My brief visit home is over. There are no photographs, and not really any anecdotes, but there are thoughts.
As it turned out, my last trip was good for us. He learned that he liked me and missed me - I think he's learned to appreciate me a lot more, and be a little more committed, not that he wasn't before, but ... it's just been more intense. I think it was the same for me. But yesterday, looking into this eyes, and feeling his arms around me, damn, it scared the shit out of me. I felt so much fear. Fear of falling in love, fear of declaring my love, fear of being hurt (why does he not talk to me about this one ex-girlfriend from high school he's been rekindling a friendship with? why didn't he mention that he's going to hang out with her on Saturday? why didn't he mention that he was having lunch with her all those weeks ago?), fear of losing myself (I spent all my time with him - I hardly did any laundry, didn't make those phone calls I needed to make, didn't see those friends I wanted to see).
There are so many thoughts in my head, I really just need to see what comes. Quell the doubts, because I really should not let them nag at me, because they are 90% manufactured by me. Maybe 95%. See what comes, because if this is going to be love, then let it be. Don't skip the love just because I see the other side. This might sound cheesy, but maybe the love needs to be allowed to live, even if it's for a little while.
That's all I have in me. I gotta get packin.

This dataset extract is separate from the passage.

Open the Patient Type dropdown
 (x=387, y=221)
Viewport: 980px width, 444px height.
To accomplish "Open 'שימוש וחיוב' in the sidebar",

Next up: family vacation to Japan, Taiwan and Cambodia. This trip is either going to be really good for my family, or it's going to tear us apart. God help me, I hope it's the former.
4 comments:
Did you just say that nice stuff about your high school friends because you knew I would read it?
Duh! Of course!
I thought maybe it was because you secretly did have fun. I guess not. Wahh, wahh (Charlie Brown). :(
Well, I had a ton of fun, too! But I mentioned it especially because of you. So there, I didn't pull the football away after all.